### Text shown
--- START ---

Higgins enters and is surprised to see Eliza. Eliza greets him politely and makes graceful small talk, but Higgins tells her to stop her foolishness and come home. Mrs. Higgins states that she invited Eliza to tea and would ask Higgins to leave if he can’t be pleasant. She wonders how Eliza could have learned such manners around her son, but Eliza replies that she learned them from Pickering. Eliza explains, “You see, Mrs. Higgins, apart from the things one can pick up, the difference between a lady and a flower girl is not how she behaves, but how she is treated” (121, emphasis added). Higgins is agitated. A maid informs Mrs. Higgins that the Vicar is there to see her. Not wanting to subject him to her son, she goes to meet him inside, warning Higgins to behave.

Higgins doesn’t understand what Eliza wants. He won’t ask her to come back for his sake. He won’t change himself or the way he treats her, noting that he treats everyone the same way. There won’t be any more stability than there was. She explains that she doesn’t want him to be in love with her. She wants to be friends, and she wants him to be kind to her instead of treating her like nothing. Eliza states that she’ll marry Freddy as soon as she has a job that can support them both.

Higgins scoffs until Eliza threatens to go and take his methods to become an assistant to Karpathy. He threatens to “wring [her] neck” (125) if she does, and Eliza replies that she has always expected him to become violent. She starts to sing “Without You,” exclaiming how ridiculous she was for idolizing him, as the world will continue to function without him in her life.

Higgins takes in her anger and responds with surprising awe, seeing Eliza as his brilliant creation, now a “complete” and incredible woman. Eliza says politely that she won’t see Higgins again and leaves. Mrs. Higgins returns, and he tells her what happened, bitterly asserting that he was too good for her. He stomps out, while Mrs. Higgins says, “Bravo, Eliza!” (128).

--- END ---

### Supplied data
--- START ---

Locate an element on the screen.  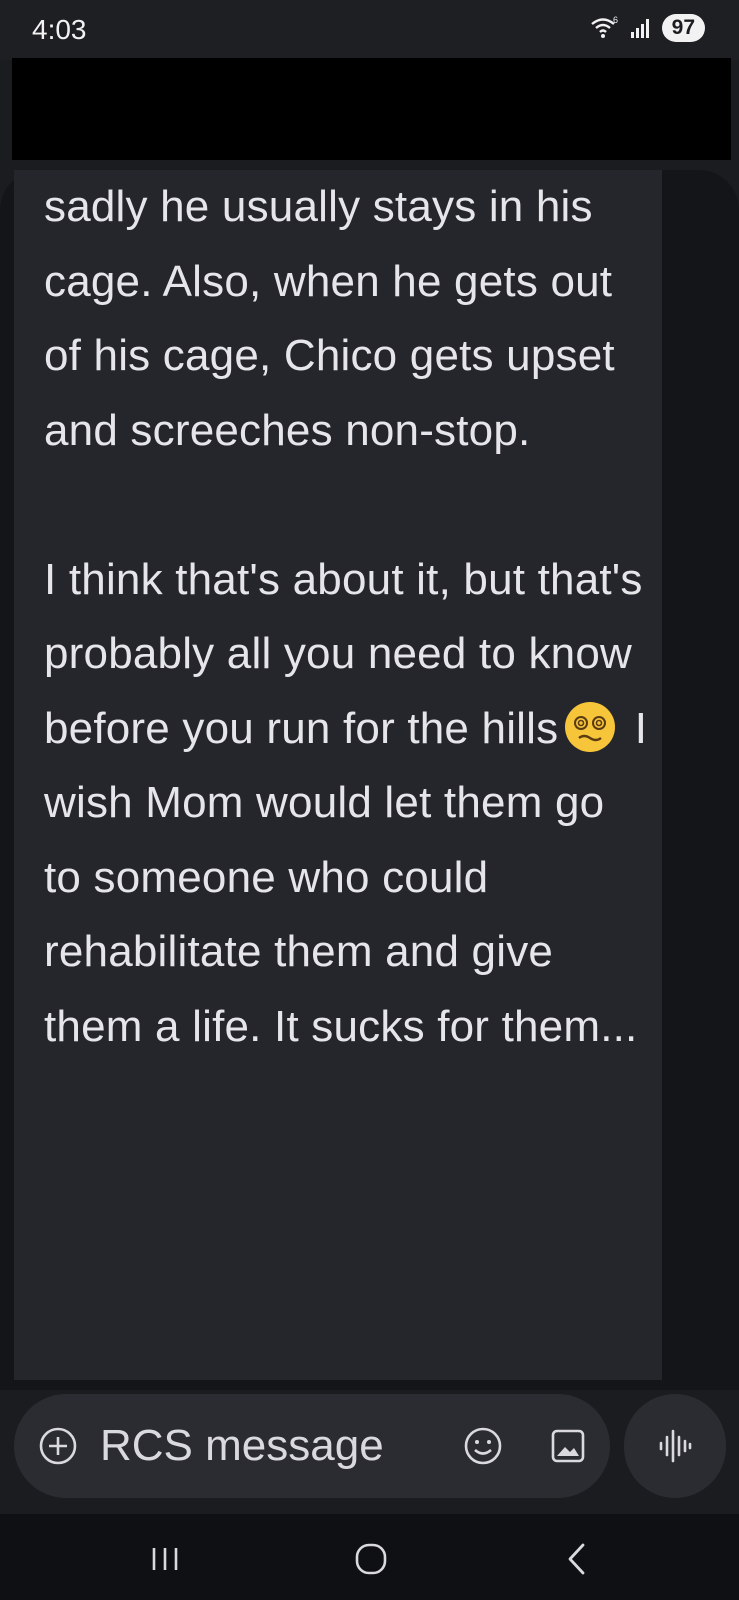
message-composer: RCS message is located at coordinates (312, 1446).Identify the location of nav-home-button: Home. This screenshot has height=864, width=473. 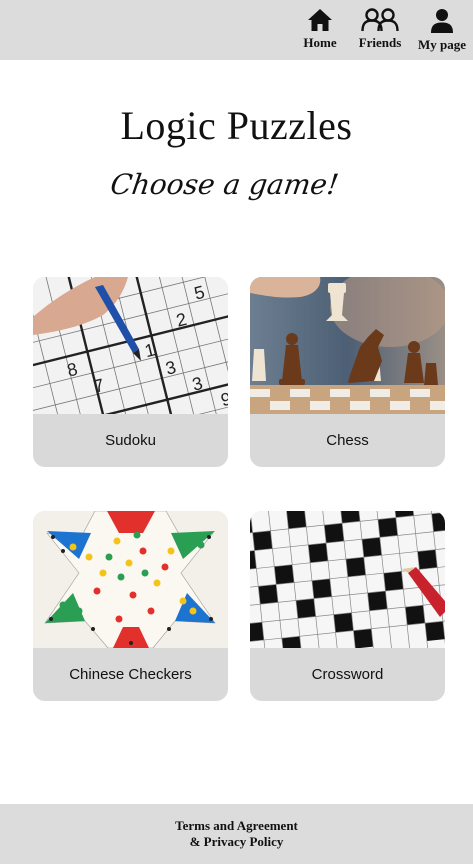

--- END ---

### Directive 1
For the Higgins and Eliza summary, say whether each statement agrees with it, answering yes or no and quoting the deciding words: (a) Eliza says she learned her manners from Pickering. (b) Higgins agrees to change the way he treats Eliza. (c) Eliza plans to marry Freddy once she has a job that can support them both.
### Directive 2
Reproduce word for word the part of the Higgins and Eliza summary from "Higgins scoffs until" to "in her life.".
### Directive 3
Write the next part of the Higgins and Eliza summary, picking up after its final sentence.

### Final answer 1
(a) Yes: "Eliza replies that she learned them from Pickering."
(b) No: "He won’t change himself or the way he treats her"
(c) Yes: "Eliza states that she’ll marry Freddy as soon as she has a job that can support them both."

### Final answer 2
Higgins scoffs until Eliza threatens to go and take his methods to become an assistant to Karpathy. He threatens to “wring [her] neck” (125) if she does, and Eliza replies that she has always expected him to become violent. She starts to sing “Without You,” exclaiming how ridiculous she was for idolizing him, as the world will continue to function without him in her life.

### Final answer 3
Act II, Scene 6 Summary

Now in the street in front of his house, Higgins stops and suddenly curses, exclaiming, “I’ve grown accustomed to her face” (129). He begins to sing the song by the same title, lamenting that he’s become used to seeing her and having her around.

Higgins thinks that marrying Freddy is a ridiculous choice that will destroy her life. He imagines a scenario in which Eliza ages and then finds Freddy with another woman, taking pleasure in her imaginary pain. Higgins assumes that Eliza will then show up at his door, which he will slam in her face. On the other hand, in the present reality, he doesn’t know what to do about the fact that he misses her, although he won’t admit it in those words and only repeats that he has become “accustomed to her face” (131).

Act II, Scene 7 Summary

Alone in his study, Higgins puts on the recording of Eliza’s voice, still in her original accent. On the recording, Higgins calls her “deliciously low, so horribly dirty” (132). Then Eliza enters, speaking her own lines from the recording (and earlier in the play). Higgins is ecstatic to see her, but he doesn’t know how to express it, wanting to rush to her and embrace her, but unable to do it. Instead, he exclaims, “Eliza? Where the devil are my slippers?” (132), and Eliza smiles.

Act II, Scenes 1-7 Analysis

As one might expect in a musical comedy, Eliza successfully passes scrutiny at the ball, and the two men are celebrating at the beginning of Act II. However, the (Im)permeable Hierarchies of Class still remain: After a dramatic retelling of how Eliza was identified as secret royalty, Higgins and Pickering pat themselves on the back as if Eliza isn’t there and as if she didn’t contribute to the success of the experiment. Eliza, who is quiet during their declarations of triumph, begins to realize that although she may have lost her Cockney accent, she is still treated dismissively and as disposable: If all she was to Higgins was a test subject, the experiment is over, and he no longer has any use for her. As Eliza will later point out to Mrs. Higgins, “apart from the things one can pick up, the difference between a lady and a flower girl is not how she behaves, but how she is treated” (121, emphasis added). Eliza’s accent and mannerisms may have changed, but the treatment she is subjected to reminds her that she remains, in Higgins’s eyes, a lower-class woman not deserving of true respect.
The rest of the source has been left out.